### EXERCISE MATERIALS
::::

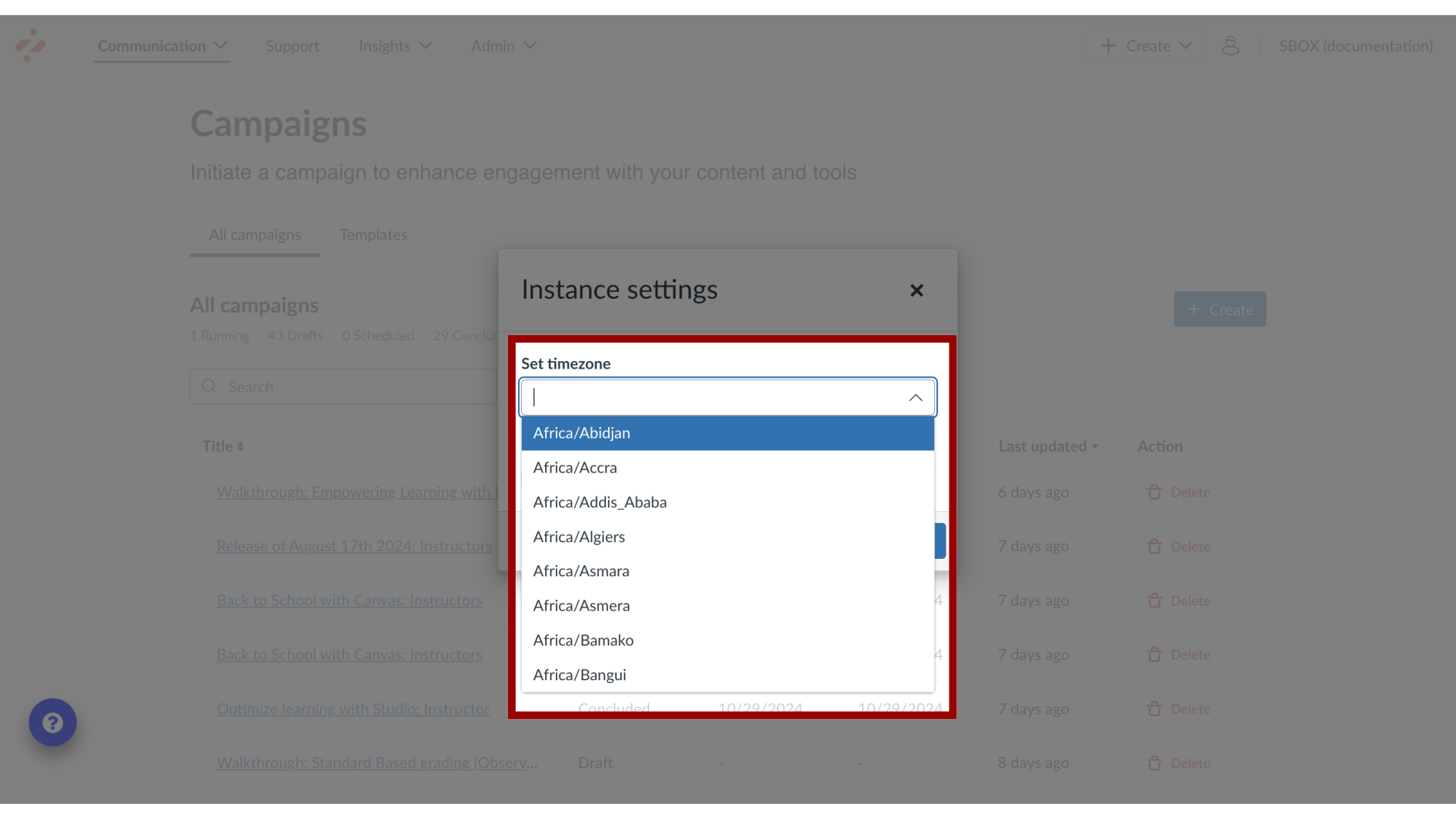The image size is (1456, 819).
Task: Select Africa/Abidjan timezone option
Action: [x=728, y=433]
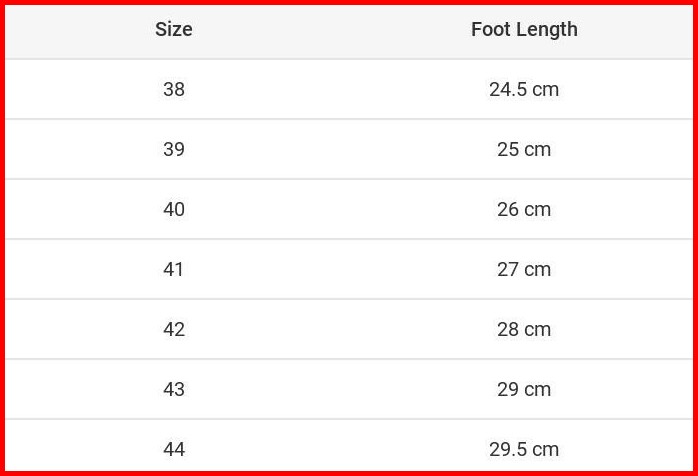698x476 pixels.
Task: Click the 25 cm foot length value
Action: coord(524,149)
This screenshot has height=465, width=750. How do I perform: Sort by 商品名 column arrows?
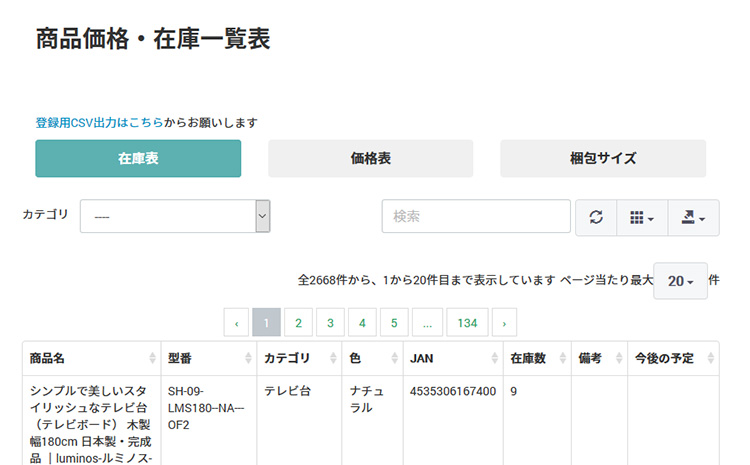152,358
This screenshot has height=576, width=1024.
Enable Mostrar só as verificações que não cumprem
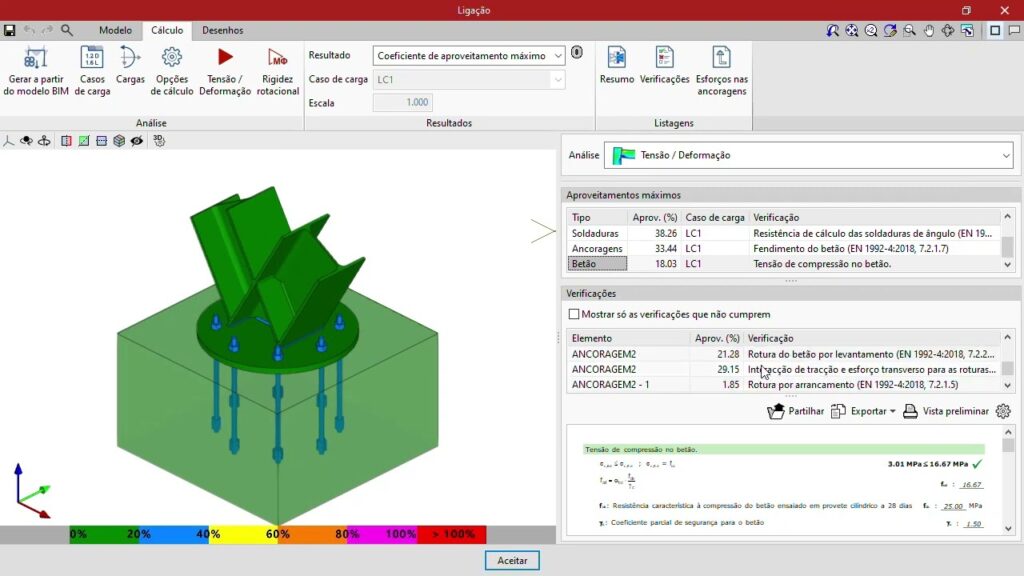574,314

::::

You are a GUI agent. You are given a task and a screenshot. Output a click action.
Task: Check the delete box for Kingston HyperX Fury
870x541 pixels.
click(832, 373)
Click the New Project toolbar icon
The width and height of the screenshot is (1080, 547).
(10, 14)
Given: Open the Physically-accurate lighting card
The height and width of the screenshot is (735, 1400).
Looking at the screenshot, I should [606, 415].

::::

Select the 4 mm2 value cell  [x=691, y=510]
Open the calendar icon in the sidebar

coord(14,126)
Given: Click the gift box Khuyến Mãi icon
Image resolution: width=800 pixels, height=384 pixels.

::::

### WHAT THE TASK REQUIRES
Begin with the line above that has "Given: Click the gift box Khuyến Mãi icon" and continue through the line that has "Image resolution: width=800", setting each one down exactly. Stop there.

### WRITTEN REPLY
Given: Click the gift box Khuyến Mãi icon
Image resolution: width=800 pixels, height=384 pixels.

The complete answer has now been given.